---------- DATA SHOWN
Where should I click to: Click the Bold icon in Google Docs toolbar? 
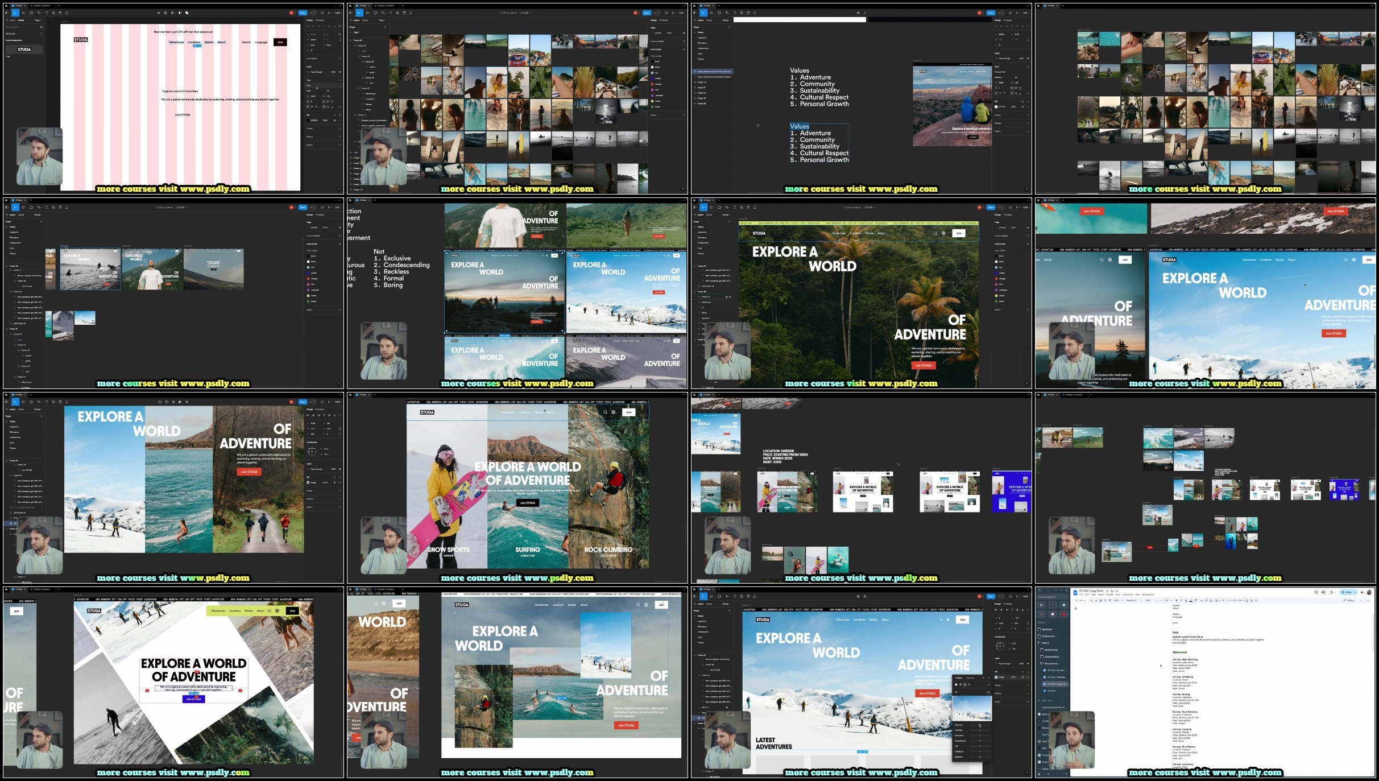pos(1177,601)
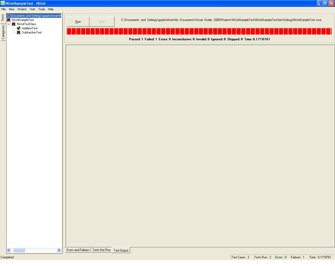Image resolution: width=335 pixels, height=268 pixels.
Task: Click the tree scrollbar left arrow
Action: pos(9,250)
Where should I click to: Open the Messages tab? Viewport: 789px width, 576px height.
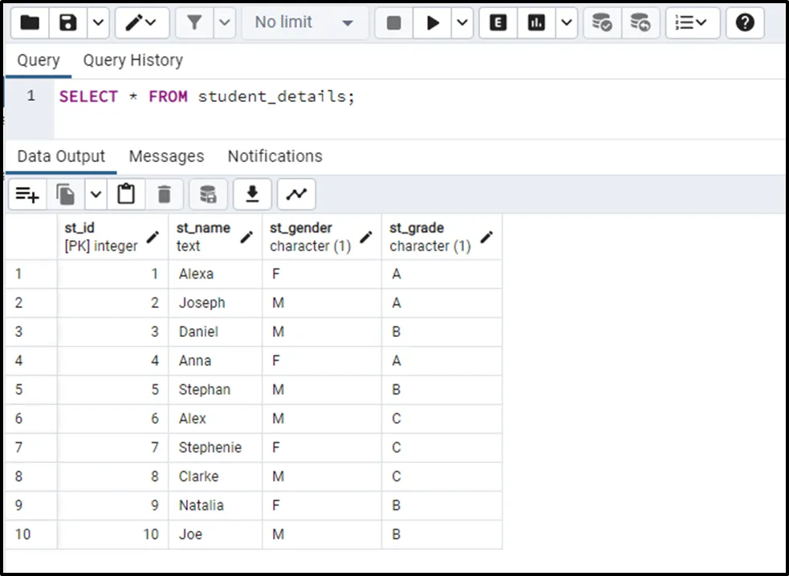tap(166, 156)
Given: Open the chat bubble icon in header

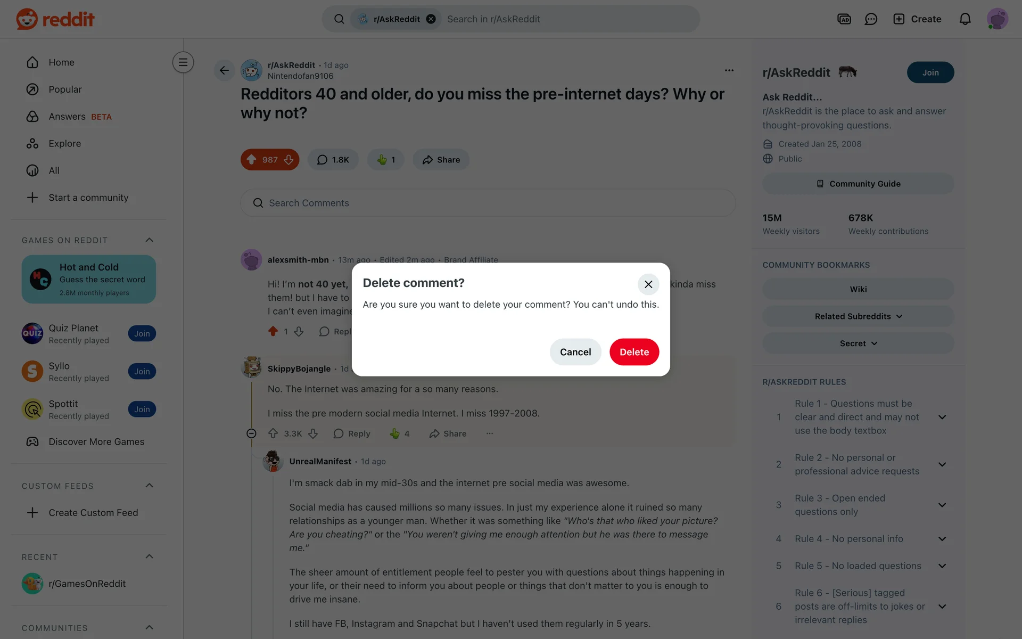Looking at the screenshot, I should (871, 19).
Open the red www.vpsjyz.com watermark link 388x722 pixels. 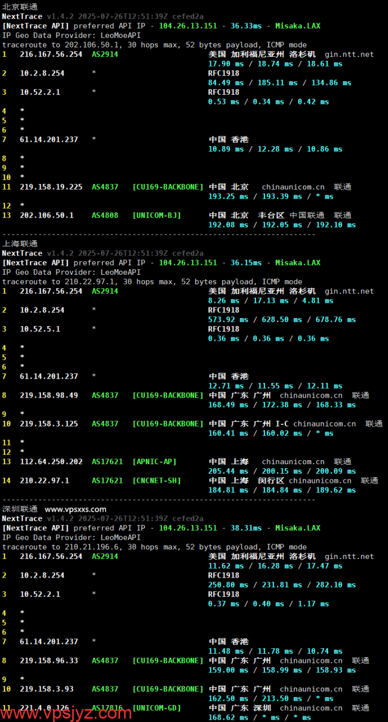(67, 713)
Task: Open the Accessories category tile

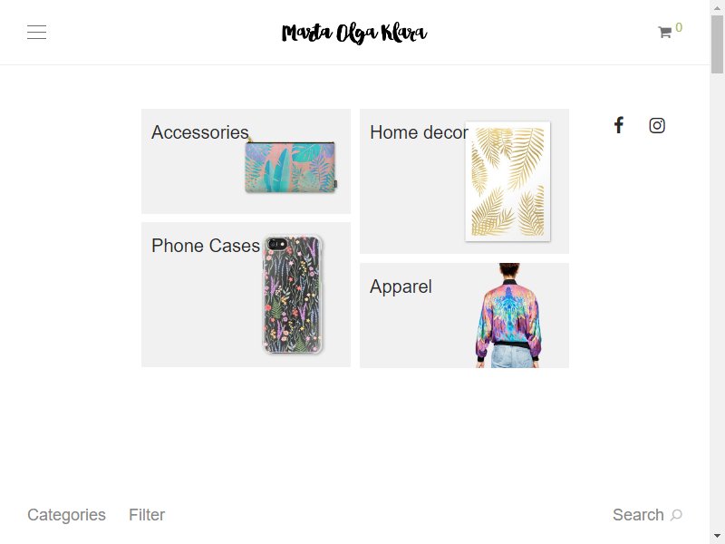Action: (x=246, y=161)
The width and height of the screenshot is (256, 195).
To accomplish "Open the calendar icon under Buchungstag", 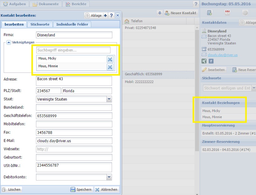I will [227, 13].
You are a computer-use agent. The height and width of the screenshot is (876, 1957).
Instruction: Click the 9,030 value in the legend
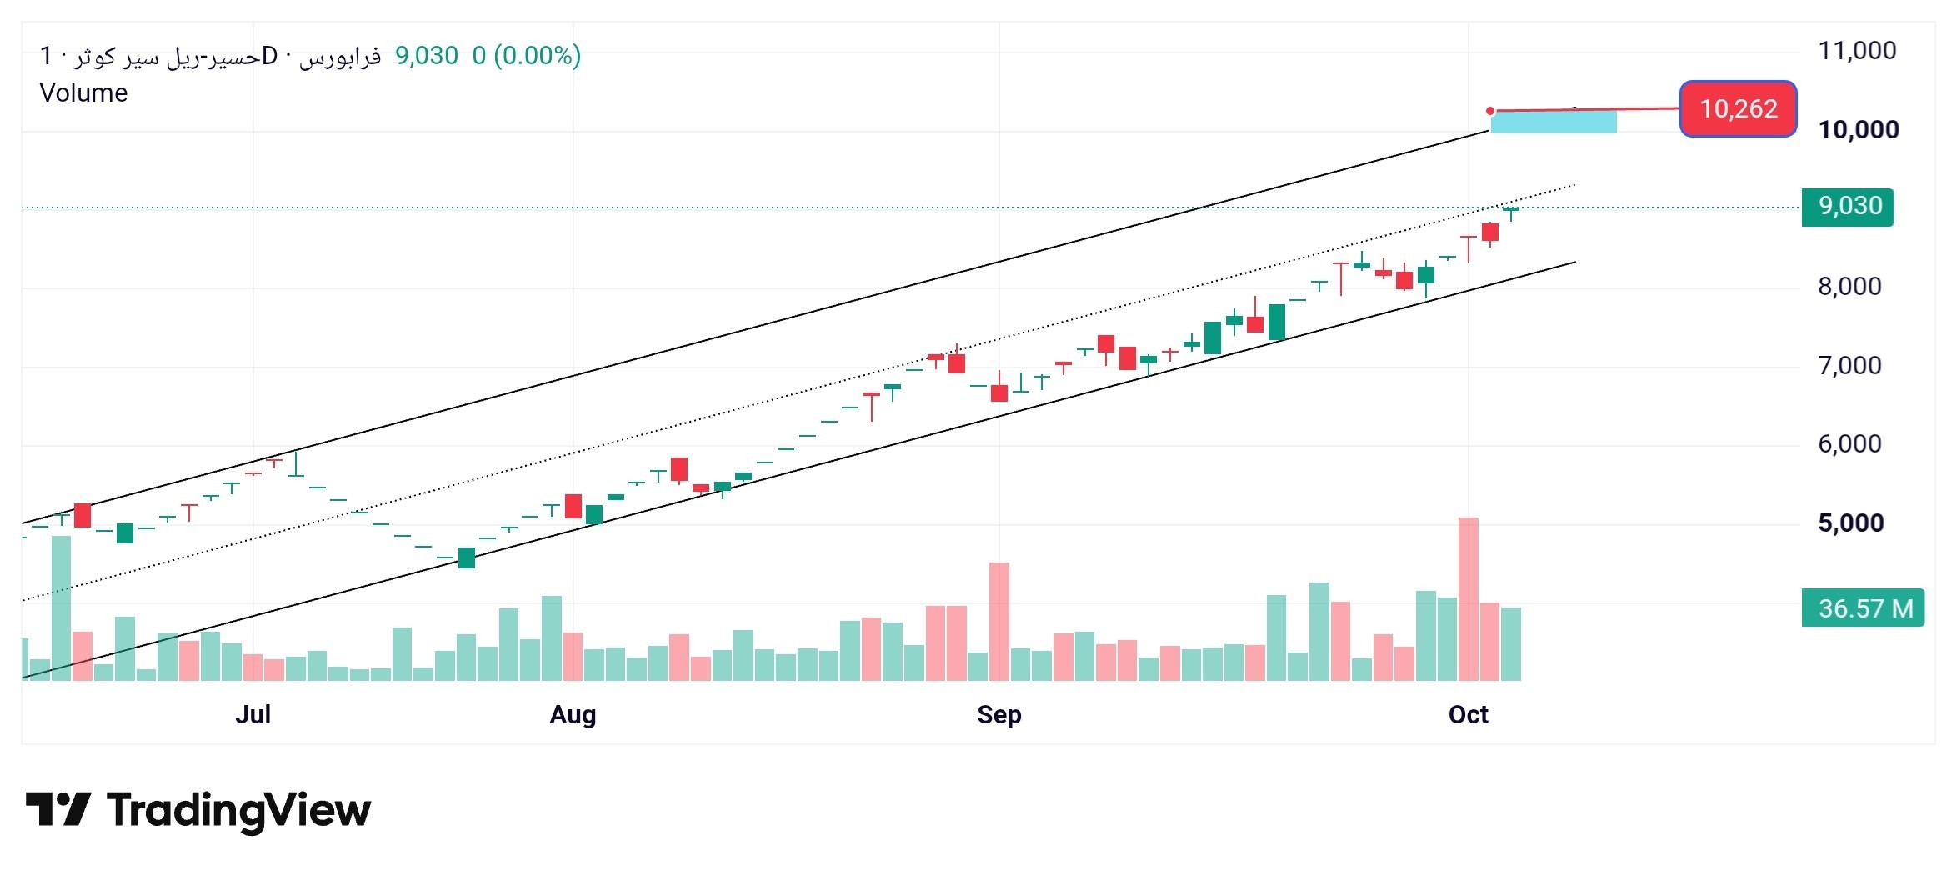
--------------------
AIM OF THE TASK: Retype verbatim only the lines beginning with the line that contains "You are a computer-use" and ending with the last line of the listing above; pictures are to be excluded.

REPLY:
You are a computer-use agent. The height and width of the screenshot is (876, 1957).
Instruction: Click the 9,030 value in the legend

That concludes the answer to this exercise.